Sunday, November 05, 2006

The Interest Group Logjam on Immigration Policy

In my classes this semester I've been using the current immigration reform stalement as an example of hyperpluralist politics in the U.S. Hyperpluralist theory claims that the interest group system is out of control. All group demands on government are legitimate, and government's job is to advance them all -- a situtation that often leads to confusing policies or outright political gridlock. The political scientist Theodore Lowi called this "interest group liberalism."

Jonah Goldberg,
in an essay earlier in the week, provides a nice example of how the logjam on immigration is explained as a case of hyperpluralism:

This weird logjam, as the word implies, has a lot of logs to it. The first log is corporations, which like illegal immigrants. Corporations generally support Republicans and centrist Democrats, and that makes the pols wary of tackling the issue head-on.

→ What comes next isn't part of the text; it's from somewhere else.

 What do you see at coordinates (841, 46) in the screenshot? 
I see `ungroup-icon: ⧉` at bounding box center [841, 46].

Then there's a whole set of logs on the left. Identity-politics fanatics have welcomed the undocumented as the Coalition of the Oppressed. Major universities, the editorial pages of the leading newspapers, some Christian denominations, Latino activists and various allied groups have bought into the idea that there's something fundamentally illegitimate or icky about trying to stem the tide of immigrants who come here illegally.

There are other random logs. There are libertarians who think that the principles and benefits of free trade apply to the unrestricted movements of workers just as surely as to wheat and transistors. There are neoconservatives of Jewish or Irish Catholic descent who believe that the heroic narrative of the United States as a nation of immigrants will be desecrated if the U.S. actually performs one of the minimal requirements of a modern nation-state and controls its own borders.

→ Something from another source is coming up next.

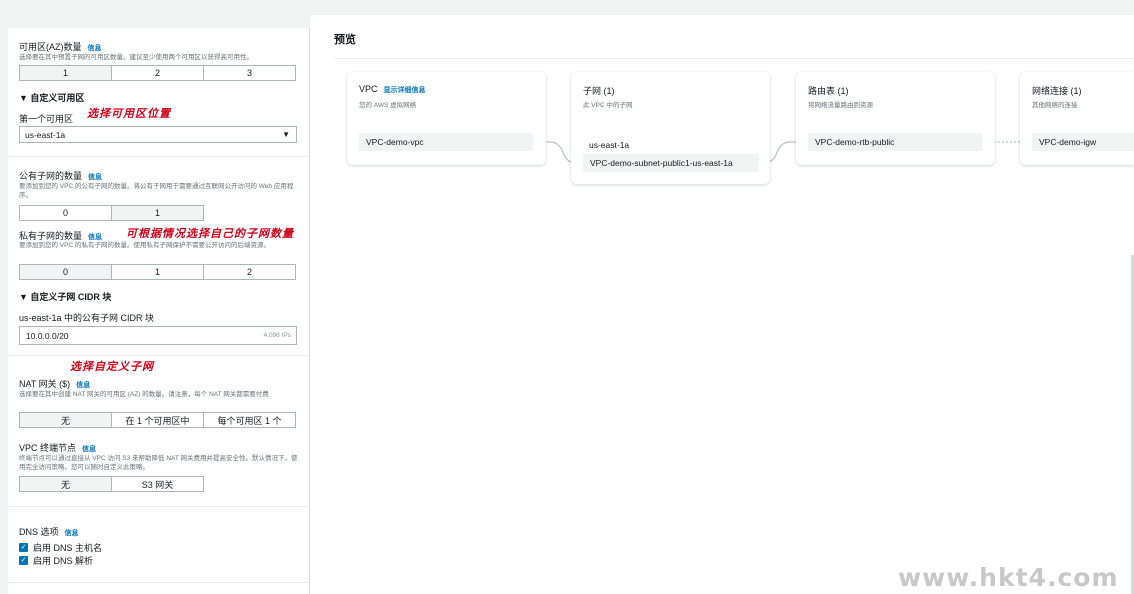 The image size is (1134, 594). What do you see at coordinates (112, 366) in the screenshot?
I see `annotation-custom-subnet: 选择自定义子网` at bounding box center [112, 366].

Jam all the logs together and you have campus leftists aligned with the U.S. Chamber of Commerce, Nancy Pelosi with George W. Bush and MoveOn.org with the Wall Street Journal, all standing shoulder-to-shoulder to block serious immigration reform.

With the important exception of working-class Latinos (legal and illegal), one thing that unites all of these people is that they are members of the economic and social elite. It doesn't matter that most of them can't stand each other on most issues. When it comes to immigration, they have settled on a marriage of convenience.

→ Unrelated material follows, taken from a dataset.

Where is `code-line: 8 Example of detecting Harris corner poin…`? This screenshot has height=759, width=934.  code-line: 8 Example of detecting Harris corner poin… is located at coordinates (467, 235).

The worry is that this leaves a lot of room for populists, rabble rousers and opportunists to exploit immigration — as Jean-Marie Le Pen and his ilk have done across Europe. This vacuum is unsustainable. More than anything else, politicians like popular issues. Eventually someone will figure out how to claim the emotional power of the immigration issue, for one party or the other.
For Goldberg, CNN's Lou Dobbs is the current immigration debate's most vocal populist. Yet in moving forward, Goldberg notes that the conservative emphasis on preserving civic culture allows room for continued immigration to the country. With their economic nationalism, it's harder for populists to make the same case.